(WORK REQUIRED):
Repeat each record below exactly as it is written.

--- ENTRIES SHOWN ---

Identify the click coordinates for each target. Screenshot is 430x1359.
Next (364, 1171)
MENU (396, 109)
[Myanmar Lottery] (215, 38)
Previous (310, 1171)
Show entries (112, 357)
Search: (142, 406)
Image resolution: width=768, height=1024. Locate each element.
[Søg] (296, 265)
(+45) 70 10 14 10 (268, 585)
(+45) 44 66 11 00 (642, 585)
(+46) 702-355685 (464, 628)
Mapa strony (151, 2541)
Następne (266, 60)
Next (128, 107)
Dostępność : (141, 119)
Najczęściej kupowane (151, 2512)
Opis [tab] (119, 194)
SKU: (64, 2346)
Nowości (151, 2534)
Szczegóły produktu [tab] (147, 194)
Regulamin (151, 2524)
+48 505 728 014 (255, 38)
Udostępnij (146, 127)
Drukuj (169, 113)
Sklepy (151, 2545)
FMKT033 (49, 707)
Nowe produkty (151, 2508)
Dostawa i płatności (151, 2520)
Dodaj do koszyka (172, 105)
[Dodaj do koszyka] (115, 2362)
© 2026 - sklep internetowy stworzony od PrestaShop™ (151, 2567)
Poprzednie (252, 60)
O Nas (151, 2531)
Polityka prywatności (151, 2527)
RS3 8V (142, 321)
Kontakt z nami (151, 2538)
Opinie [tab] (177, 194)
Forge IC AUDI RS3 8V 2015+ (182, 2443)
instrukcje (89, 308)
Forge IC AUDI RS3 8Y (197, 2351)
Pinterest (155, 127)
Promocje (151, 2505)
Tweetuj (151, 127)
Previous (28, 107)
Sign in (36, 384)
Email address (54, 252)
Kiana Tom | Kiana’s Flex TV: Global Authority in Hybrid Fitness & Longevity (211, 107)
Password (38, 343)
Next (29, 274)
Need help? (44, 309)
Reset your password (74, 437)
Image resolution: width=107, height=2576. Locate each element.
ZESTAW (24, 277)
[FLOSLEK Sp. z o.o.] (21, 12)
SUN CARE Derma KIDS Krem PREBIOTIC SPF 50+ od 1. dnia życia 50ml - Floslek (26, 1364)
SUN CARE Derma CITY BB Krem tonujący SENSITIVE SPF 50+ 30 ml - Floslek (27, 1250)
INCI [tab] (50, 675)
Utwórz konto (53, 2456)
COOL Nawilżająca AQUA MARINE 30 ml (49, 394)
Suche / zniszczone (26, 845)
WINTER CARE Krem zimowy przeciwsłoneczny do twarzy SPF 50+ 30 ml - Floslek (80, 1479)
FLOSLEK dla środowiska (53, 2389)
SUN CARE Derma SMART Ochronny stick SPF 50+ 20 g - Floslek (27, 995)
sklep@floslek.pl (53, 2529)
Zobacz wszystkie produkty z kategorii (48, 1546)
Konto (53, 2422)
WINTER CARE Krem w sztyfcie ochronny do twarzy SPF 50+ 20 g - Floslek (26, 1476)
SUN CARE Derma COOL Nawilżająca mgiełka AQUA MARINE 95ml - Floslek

---

(SOLUTION FOR THIS TASK):
Identify the click coordinates for each target. Screenshot is 430x1359.
Next (364, 1171)
MENU (396, 109)
[Myanmar Lottery] (215, 38)
Previous (310, 1171)
Show entries (112, 357)
Search: (142, 406)
Image resolution: width=768, height=1024. Locate each element.
[Søg] (296, 265)
(+45) 70 10 14 10 (268, 585)
(+45) 44 66 11 00 (642, 585)
(+46) 702-355685 (464, 628)
Mapa strony (151, 2541)
Następne (266, 60)
Next (128, 107)
Dostępność : (141, 119)
Najczęściej kupowane (151, 2512)
Opis [tab] (119, 194)
SKU: (64, 2346)
Nowości (151, 2534)
Szczegóły produktu [tab] (147, 194)
Regulamin (151, 2524)
+48 505 728 014 (255, 38)
Udostępnij (146, 127)
Drukuj (169, 113)
Sklepy (151, 2545)
FMKT033 (49, 707)
Nowe produkty (151, 2508)
Dostawa i płatności (151, 2520)
Dodaj do koszyka (172, 105)
[Dodaj do koszyka] (115, 2362)
© 2026 - sklep internetowy stworzony od PrestaShop™ (151, 2567)
Poprzednie (252, 60)
O Nas (151, 2531)
Polityka prywatności (151, 2527)
RS3 8V (142, 321)
Kontakt z nami (151, 2538)
Opinie [tab] (177, 194)
Forge IC AUDI RS3 8V 2015+ (182, 2443)
instrukcje (89, 308)
Forge IC AUDI RS3 8Y (197, 2351)
Pinterest (155, 127)
Promocje (151, 2505)
Tweetuj (151, 127)
Previous (28, 107)
Sign in (36, 384)
Email address (54, 252)
Kiana Tom | Kiana’s Flex TV: Global Authority in Hybrid Fitness & Longevity (211, 107)
Password (38, 343)
Next (29, 274)
Need help? (44, 309)
Reset your password (74, 437)
Image resolution: width=107, height=2576. Locate each element.
ZESTAW (24, 277)
[FLOSLEK Sp. z o.o.] (21, 12)
SUN CARE Derma KIDS Krem PREBIOTIC SPF 50+ od 1. dnia życia 50ml - Floslek (26, 1364)
SUN CARE Derma CITY BB Krem tonujący SENSITIVE SPF 50+ 30 ml - Floslek (27, 1250)
INCI [tab] (50, 675)
Utwórz konto (53, 2456)
COOL Nawilżająca AQUA MARINE 30 ml (49, 394)
Suche / zniszczone (26, 845)
WINTER CARE Krem zimowy przeciwsłoneczny do twarzy SPF 50+ 30 ml - Floslek (80, 1479)
FLOSLEK dla środowiska (53, 2389)
SUN CARE Derma SMART Ochronny stick SPF 50+ 20 g - Floslek (27, 995)
sklep@floslek.pl (53, 2529)
Zobacz wszystkie produkty z kategorii (48, 1546)
Konto (53, 2422)
WINTER CARE Krem w sztyfcie ochronny do twarzy SPF 50+ 20 g - Floslek (26, 1476)
SUN CARE Derma COOL Nawilżająca mgiełka AQUA MARINE 95ml - Floslek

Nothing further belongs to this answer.